How You Arrive. Let’s face it: with the exception of those who are simply interested in reliable, predictable, affordable transportation, people for whom cars are nothing more than mobility devices that are pretty much a necessity, something required, not desired, it is not just about having arrived somewhere in your car, it is about arriving. It has always struck me as odd that some nouveau entries into the luxury space point out with Excel accuracy just how much better affordability they offer compared with something well established in the class. This is not about snootiness. It is about panache and pedigree. Cadillac has the pedigree. It goes back to 1902. And certainly with the ELR it has the panache. It is about arriving at the restaurant or country club, not just getting there. Imagine being in an ELR and pulling up by someone whom you haven’t seen in a long, long time. Cue the wide eyes. (Then, if you don’t own it, as was the case with me, the long-lost person begins to wonder about how you now roll, as you once owned a Civic or something, not a Cadillac. Which leads to a certain amount of explaining.) Clearly, the car helps telegraph a message. An interesting aspect of what it says is that not only is this a luxury car, but it is a luxury car with an environmental conscience. Which is a nicely crafted statement in many ways, something that old school individuals may think is irrelevant (“Damn it, man, it’s all about horsepower and tufted seats! Now where did Reginald get to with my scotch. . .?”), but which is really relevant.
Sounds Like the Future. You climb into the cabin of the ELR. And you discover that it is much like a cockpit of something that would be monitored by the Jet Propulsion Laboratory (if NASA’s funding had been quadrupled). Of course, there are not many space crafts that have microfiber-sueded headliners that even wrap down the A-pillars. You push the “Start” button (or “Ignition switch,” in effect) and suddenly you a sound comes from the speakers, not of the actual engine starting (when conditions warrant the 1.4-liter engine to kick in), but of something that might be heard in the engineering bay of NCC-1701. Then there is another sound when the car is deactivated. (There are actually three distinct sounds that, according to Cadillac, are “Welcome,” “Power Up” and “Shutdown.” They really have to be heard to be appreciated, and just make sure you have the audio system off when you do for the full effect.) One of the things that many auto manufacturers (even Porsche) have been doing of late is to integrate a symposer into the vehicle cabin so as to provide the occupants with more of an engine rumble and roar. The ELR is far more futuristic in its handling of sound. As it should be.
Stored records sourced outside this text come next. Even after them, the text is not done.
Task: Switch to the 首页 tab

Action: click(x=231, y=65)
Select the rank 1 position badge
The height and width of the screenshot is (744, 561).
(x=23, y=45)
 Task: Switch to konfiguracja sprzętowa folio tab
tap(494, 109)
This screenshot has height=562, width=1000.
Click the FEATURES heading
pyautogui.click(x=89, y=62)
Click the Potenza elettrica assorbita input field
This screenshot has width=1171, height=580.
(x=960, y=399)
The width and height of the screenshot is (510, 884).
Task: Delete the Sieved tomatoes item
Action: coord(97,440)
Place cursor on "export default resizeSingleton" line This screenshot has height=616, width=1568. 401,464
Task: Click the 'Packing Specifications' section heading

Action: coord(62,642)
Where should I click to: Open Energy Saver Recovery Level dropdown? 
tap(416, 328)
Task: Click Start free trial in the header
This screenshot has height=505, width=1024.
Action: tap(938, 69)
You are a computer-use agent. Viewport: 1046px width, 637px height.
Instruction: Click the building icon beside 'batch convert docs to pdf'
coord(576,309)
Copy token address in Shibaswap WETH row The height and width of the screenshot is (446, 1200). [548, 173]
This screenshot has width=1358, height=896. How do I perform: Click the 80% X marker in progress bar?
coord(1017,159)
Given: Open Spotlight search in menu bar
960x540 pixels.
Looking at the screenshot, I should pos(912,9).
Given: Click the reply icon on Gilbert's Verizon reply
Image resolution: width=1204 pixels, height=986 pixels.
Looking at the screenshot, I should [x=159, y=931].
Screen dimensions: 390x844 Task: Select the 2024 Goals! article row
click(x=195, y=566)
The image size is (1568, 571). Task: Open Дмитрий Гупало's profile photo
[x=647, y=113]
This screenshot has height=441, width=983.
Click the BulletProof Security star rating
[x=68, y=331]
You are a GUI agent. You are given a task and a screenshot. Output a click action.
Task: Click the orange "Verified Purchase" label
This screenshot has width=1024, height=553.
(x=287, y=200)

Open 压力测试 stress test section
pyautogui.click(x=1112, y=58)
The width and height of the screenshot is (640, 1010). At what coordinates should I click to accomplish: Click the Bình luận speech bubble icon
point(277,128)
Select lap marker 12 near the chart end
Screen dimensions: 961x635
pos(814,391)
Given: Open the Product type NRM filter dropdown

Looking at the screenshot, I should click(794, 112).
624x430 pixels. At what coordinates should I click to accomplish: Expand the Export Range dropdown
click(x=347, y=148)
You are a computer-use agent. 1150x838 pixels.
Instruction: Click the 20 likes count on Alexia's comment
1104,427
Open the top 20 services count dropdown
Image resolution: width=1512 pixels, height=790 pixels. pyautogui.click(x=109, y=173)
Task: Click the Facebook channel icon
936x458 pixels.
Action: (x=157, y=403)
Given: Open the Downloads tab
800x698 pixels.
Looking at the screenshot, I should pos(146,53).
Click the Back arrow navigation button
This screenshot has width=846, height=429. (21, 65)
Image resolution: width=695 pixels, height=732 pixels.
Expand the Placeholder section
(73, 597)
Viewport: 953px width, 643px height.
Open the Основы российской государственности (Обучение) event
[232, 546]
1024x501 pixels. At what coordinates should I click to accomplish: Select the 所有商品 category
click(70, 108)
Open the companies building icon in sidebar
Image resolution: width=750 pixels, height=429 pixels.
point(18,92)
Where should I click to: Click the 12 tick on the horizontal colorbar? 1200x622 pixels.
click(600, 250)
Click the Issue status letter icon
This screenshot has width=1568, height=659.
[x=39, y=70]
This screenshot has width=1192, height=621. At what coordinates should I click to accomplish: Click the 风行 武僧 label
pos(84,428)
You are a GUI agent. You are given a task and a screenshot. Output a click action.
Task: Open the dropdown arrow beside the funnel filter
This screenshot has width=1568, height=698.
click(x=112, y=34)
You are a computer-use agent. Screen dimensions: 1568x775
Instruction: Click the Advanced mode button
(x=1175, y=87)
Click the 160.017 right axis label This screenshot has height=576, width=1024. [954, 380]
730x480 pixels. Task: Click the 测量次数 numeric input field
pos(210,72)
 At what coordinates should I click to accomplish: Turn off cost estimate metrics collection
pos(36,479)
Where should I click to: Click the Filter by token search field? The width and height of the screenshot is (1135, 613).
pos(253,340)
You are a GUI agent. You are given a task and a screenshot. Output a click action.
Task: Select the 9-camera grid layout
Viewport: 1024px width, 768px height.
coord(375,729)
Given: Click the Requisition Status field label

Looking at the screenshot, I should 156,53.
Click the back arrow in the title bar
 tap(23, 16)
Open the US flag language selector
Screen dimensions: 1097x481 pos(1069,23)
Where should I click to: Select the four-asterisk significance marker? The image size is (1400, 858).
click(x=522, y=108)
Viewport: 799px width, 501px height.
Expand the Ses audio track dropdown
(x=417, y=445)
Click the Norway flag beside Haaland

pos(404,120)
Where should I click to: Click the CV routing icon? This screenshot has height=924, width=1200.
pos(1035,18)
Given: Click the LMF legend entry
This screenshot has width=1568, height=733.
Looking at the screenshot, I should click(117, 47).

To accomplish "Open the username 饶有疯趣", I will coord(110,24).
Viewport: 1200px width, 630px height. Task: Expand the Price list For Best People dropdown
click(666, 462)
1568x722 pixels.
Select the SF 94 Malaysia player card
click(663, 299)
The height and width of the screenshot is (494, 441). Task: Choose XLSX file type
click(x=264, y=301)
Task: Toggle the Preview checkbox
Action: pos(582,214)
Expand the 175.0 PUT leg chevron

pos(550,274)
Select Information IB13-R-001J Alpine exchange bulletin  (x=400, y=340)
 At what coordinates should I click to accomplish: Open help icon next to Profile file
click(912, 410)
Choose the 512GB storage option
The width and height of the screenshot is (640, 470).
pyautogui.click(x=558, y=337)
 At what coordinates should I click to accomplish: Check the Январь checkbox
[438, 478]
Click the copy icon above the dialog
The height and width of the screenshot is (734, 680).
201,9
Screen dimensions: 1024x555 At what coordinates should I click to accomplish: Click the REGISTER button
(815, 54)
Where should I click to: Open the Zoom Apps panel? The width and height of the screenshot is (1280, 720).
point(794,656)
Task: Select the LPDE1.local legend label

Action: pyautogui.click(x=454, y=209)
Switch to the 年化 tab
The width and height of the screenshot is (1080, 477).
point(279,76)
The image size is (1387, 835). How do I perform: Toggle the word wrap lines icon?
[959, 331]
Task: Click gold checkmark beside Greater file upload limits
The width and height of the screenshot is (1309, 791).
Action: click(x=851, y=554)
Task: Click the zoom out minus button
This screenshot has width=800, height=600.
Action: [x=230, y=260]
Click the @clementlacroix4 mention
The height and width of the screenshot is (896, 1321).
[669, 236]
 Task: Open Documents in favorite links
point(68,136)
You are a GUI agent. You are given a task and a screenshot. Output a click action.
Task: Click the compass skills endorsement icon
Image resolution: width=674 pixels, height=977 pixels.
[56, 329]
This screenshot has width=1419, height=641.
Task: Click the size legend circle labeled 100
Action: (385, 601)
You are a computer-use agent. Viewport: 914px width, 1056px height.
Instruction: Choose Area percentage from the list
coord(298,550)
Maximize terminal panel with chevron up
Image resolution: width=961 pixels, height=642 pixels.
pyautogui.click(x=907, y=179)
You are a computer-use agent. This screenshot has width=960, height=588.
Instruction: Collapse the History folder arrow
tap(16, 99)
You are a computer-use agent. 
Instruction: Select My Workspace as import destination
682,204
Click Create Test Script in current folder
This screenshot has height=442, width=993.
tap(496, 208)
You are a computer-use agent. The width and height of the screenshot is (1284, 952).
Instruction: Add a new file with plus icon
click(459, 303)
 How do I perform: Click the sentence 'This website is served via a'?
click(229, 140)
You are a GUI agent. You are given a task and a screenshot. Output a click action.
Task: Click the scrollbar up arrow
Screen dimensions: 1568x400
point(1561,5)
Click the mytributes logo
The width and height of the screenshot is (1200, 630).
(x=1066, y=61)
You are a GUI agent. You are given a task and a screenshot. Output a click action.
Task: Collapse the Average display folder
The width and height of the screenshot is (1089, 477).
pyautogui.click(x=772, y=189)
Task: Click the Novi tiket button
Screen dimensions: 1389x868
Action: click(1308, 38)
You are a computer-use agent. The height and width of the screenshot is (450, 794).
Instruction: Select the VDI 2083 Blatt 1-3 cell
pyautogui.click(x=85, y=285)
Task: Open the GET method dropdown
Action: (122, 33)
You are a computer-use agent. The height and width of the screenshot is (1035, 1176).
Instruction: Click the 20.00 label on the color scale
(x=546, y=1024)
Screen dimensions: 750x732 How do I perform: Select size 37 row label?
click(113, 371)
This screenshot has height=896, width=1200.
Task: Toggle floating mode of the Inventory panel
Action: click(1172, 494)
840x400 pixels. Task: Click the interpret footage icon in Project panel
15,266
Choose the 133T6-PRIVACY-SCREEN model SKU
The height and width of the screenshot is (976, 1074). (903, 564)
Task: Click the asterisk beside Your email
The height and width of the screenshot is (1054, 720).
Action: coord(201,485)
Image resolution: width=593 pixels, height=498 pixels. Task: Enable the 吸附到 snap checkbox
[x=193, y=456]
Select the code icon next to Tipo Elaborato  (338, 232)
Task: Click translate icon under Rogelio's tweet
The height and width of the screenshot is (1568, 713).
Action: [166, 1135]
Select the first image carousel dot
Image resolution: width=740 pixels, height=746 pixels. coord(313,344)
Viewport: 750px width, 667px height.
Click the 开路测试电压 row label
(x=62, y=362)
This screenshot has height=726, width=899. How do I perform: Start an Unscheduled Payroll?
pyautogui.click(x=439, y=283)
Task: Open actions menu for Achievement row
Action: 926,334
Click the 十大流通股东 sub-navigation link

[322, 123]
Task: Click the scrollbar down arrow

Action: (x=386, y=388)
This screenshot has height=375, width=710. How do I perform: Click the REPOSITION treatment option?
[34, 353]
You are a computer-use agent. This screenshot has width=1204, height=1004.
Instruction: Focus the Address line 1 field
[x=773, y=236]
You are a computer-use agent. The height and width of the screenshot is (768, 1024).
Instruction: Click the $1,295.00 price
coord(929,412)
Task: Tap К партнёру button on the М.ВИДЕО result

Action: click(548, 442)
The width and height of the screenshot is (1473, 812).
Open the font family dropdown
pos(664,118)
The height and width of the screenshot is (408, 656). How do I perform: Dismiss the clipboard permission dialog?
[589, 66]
Lean Forward. The coupe’s Cadillac-creased sheet metal exterior features a strong character line wedging up from below the side view mirrors to the top of the taillamps, which then quickly shear off. The car standing still seems to be moving forward. This is accentuated by the LED daytime running lights that are tacked vertically and leaning back, as though being aerodynamically forced. Although the large shark-fin antenna that’s located on the roof near the backlight mars the sweeping arc that starts at the base of the windshield and ends at the upper edge of the decklid mounted spoiler, in some regards it is so comparatively large it seems as though it might be something more than what it is.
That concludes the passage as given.